Traditionally, investors would look for two stocks in the same sector, preferably in the same subsector, that showed good positive correlation. Therefore, if the two stocks were to diverge, a pairs trader would buy the stock of the underperforming company and sell short the stock of the outperforming company. The trade would be profitable if the spread between the two stocks narrowed (that is, the stocks' prices again moved closer together). Looked at this way, pairs trades are simply market bets on a mean-reversion move.
Both companies operate in the same sector (energy), as well as in the same subsector (integrated oil companies). Not surprisingly, their stocks have historically moved in tandem. Looking at the weekly chart of XOM (blue) and CVX (red), we can see the positive historical correlation between the two.
However, since the beginning of October, XOM has rallied strongly while CVX has more or less remained flat, causing a major near-term divergence in the stock. While at some point the prices of these stocks will likely move closer together again, my bet for the coming weeks is that XOM will continue to outperform CVX.
The technical picture for XOM looks much better than that of CVX, as we will see in the charts below in a minute. Additionally, from a fundamental point of view, the recent surge in XOM was spurred last week by the announcement that Warren Buffett 's Berkshire Hathaway (NYSE: BRK-B) purchased 40.1 million shares of XOM, bringing its total stake to 1% of the company, valued at more than $3.7 billion.
This investment is Buffett's largest new holding since buying shares of IBM (NYSE: IBM) in 2011, and with this news, it is likely that other big money investors will view the company in a favorable light and consider buying the stock.
XOM is up more than 12% since early October, and it is currently trading just above a resistance area around the $95 mark, which dates back to late 2007. With momentum on its side, it now looks to be merely a matter of time until the stock definitively breaks past this multi-year resistance area.

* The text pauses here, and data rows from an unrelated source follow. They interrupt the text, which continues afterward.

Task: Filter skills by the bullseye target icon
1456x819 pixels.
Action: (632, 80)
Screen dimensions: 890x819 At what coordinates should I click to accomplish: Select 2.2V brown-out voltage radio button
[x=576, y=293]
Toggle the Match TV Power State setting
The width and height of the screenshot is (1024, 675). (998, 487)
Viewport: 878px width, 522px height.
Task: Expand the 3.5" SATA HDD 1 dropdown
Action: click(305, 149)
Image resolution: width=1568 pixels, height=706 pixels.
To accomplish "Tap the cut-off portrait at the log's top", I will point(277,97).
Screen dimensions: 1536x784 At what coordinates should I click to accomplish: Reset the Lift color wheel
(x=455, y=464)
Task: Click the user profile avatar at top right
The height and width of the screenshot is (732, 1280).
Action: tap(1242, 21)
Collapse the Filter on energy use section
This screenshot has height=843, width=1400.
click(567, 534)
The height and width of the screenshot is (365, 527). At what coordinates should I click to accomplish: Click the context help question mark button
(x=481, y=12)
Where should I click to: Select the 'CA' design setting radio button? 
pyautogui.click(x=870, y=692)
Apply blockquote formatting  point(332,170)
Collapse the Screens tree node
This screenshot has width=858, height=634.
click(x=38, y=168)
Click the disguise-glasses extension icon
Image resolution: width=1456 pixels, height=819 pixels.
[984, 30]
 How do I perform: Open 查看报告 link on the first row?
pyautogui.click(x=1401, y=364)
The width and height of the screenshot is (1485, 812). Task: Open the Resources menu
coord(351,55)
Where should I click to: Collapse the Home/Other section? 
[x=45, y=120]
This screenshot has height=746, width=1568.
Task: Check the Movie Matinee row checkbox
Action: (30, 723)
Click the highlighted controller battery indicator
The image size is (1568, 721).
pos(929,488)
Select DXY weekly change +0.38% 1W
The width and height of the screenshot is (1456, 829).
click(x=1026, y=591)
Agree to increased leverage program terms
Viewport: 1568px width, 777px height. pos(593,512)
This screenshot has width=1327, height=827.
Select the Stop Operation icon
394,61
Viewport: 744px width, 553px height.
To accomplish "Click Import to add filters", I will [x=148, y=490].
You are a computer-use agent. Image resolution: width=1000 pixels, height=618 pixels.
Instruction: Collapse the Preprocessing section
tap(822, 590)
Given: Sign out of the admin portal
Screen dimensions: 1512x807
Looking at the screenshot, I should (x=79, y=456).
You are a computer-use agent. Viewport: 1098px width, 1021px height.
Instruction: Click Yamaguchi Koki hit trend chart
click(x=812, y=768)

On the daily chart below, XOM admittedly looks overbought in the immediate term, as the vertical slope is somewhat unsustainable. However, note that on Friday, XOM broke out of a multi-day consolidation phase, which is healthy from a technical perspective.
Moving on to CVX, the multi-year chart, while not as bullish as that of XOM, also doesn't look overly bearish, which confirms the long-term positive correlation between the two stocks. CVX is holding its 2009 uptrend quite well and is forming a bullish wedge of sorts. Upside momentum, as measured by the relative strength index (RSI), still has plenty to prove before becoming bullish.
Next, on the daily chart, CVX has a confluence resistance area made up of its 50-day, 100-day and 200-day simple moving averages (blue lines), as well as its 61.8% Fibonacci retracement of the swing from the September highs down to the early October lows.
For now, the bullish momentum from the Berkshire investment in XOM, as well as the bullish technical setup on its charts, looks to favor Exxon Mobil's continued outperformance of Chevron in coming weeks.
Action to Take -->
-- Buy XOM above $95 and sell an equal number of CVX shares short at $120.50 or higher (The current price spread at these levels is $25.50.)
-- Set stop-loss spread at $3.50 (This will be a mental stop in which if either position or the combination of the two shows a $3.50 loss, both trades should be closed.)
-- Set price target spread at $7.50 in four to 10 weeks (When either position or the combination of the two shows a profit of $7.50, both trades should be closed.)